• Extracted text:
______________________________

New Brunswick, NJ – The Menendez for Senate Campaign today released four new web ads highlighting the key charges in a whistleblower fraud case brought by the U.S. Dept. of Justice (DOJ), New Jersey, 27 other states and the District of Columbia accusing CEO Bob Hugin and his company, Celgene, of breaking federal law.
According to the federal lawsuit, Hugin and Celgene defrauded Medicare, promoted two of its most successful drugs off-label for uses not approved by the FDA, misled doctors and patients about the drugs’ effectiveness and side effects, and orchestrated a kickback scheme in which physicians were paid to prescribe the drugs. Hugin and Celgene were accused of putting patients at risk to boost sales.
After five years dragging through the courts, Celgene agreed to pay $280 million to settle the case only after Bob Hugin gave a videotaped, sworn deposition, and then had the record sealed.

______________________________

• Data extract:
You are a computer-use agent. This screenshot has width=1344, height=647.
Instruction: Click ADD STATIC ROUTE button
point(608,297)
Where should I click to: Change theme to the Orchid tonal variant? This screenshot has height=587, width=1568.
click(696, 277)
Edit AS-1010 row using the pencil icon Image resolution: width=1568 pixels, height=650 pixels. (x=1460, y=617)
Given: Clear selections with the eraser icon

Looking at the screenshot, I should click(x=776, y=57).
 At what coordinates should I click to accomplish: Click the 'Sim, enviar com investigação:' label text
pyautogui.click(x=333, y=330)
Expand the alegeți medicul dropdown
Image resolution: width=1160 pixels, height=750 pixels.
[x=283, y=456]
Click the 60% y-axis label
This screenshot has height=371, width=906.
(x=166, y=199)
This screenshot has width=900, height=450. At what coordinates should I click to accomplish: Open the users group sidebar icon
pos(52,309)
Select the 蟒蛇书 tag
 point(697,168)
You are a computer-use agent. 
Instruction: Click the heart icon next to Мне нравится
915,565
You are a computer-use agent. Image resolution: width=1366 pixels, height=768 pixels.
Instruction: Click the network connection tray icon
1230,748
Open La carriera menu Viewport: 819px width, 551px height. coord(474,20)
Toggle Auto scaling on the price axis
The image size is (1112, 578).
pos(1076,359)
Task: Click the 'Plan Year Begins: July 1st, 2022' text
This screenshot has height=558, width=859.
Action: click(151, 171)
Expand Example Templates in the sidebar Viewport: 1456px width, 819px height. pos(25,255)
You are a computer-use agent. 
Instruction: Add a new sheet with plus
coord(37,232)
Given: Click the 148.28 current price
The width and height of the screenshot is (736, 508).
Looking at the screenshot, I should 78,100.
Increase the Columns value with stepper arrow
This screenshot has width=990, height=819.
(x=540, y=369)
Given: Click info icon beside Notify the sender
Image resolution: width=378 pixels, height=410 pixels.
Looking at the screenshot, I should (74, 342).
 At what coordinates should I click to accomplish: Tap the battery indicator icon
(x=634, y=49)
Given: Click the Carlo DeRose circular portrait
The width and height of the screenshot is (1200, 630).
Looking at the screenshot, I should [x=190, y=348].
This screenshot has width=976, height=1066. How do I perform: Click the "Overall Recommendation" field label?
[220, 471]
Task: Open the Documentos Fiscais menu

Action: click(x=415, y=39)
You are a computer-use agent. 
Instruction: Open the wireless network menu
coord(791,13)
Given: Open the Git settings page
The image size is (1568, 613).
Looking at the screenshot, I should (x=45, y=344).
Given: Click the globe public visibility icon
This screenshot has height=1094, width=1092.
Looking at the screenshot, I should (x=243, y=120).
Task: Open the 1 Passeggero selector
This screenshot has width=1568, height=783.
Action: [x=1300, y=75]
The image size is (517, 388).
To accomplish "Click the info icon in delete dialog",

______________________________

• Apply what you read:
1. Answer these questions from the text about the Celgene fraud case:
(a) How many new web ads did the Menendez for Senate Campaign release?
(b) Which agency had not approved the uses for which the two drugs were promoted?
(c) How much did Celgene agree to pay to settle the case?
2. Carry on the text about the Celgene fraud case, starting after its last sentence.
The records have no connection to the text about the Celgene fraud case.

• Solved tasks:
1.
(a) Four.
(b) The FDA.
(c) $280 million.

2.
“Bob Hugin is a greedy, corrupt drug company CEO who consistently and callously puts profits over patients, then paid $280 million to make his problems go away. This is the real Bob Hugin, the face of corporate greed who made his fortune ripping off cancer patients,” said Menendez for Senate Communications Director Steve Sandberg. “You don’t spend $280 million if you did nothing wrong. You don’t push to have the record sealed if you had nothing to hide. What did Bob Hugin say while under oath that spooked Celgene’s lawyers into settling? It’s time Bob Hugin answer for what he did—preying on the sick and suffering—while the head of Celgene.”
As the head of Celgene, Hugin arbitrarily hiked the price of the pharmaceutical giant’s most successful cancer drug three times in one year, while simultaneously giving cancer patients in Russia a 45% discount on the same drug. During the same period, Hugin personally made $48 million over his last 15 months at Celgene. In defending his pricing decisions, Hugin admitted to price gouging American cancer patients, telling the Press of AC, “… if [a drug] becomes more effective and more valuable, then more value should be accrued to the drug.”
The Trump FDA has also cited Celgene, during Hugin’s reign, as the #1 offender in blocking the manufacturing of lower-cost generics, manipulating the market and artificially increasing demand for their drug. Hugin and Celgene also spent millions lobbying Congress to torpedo legislation that would have made it easier for generics to come to market, giving patients lower-cost alternatives to Celgene’s high-priced drugs.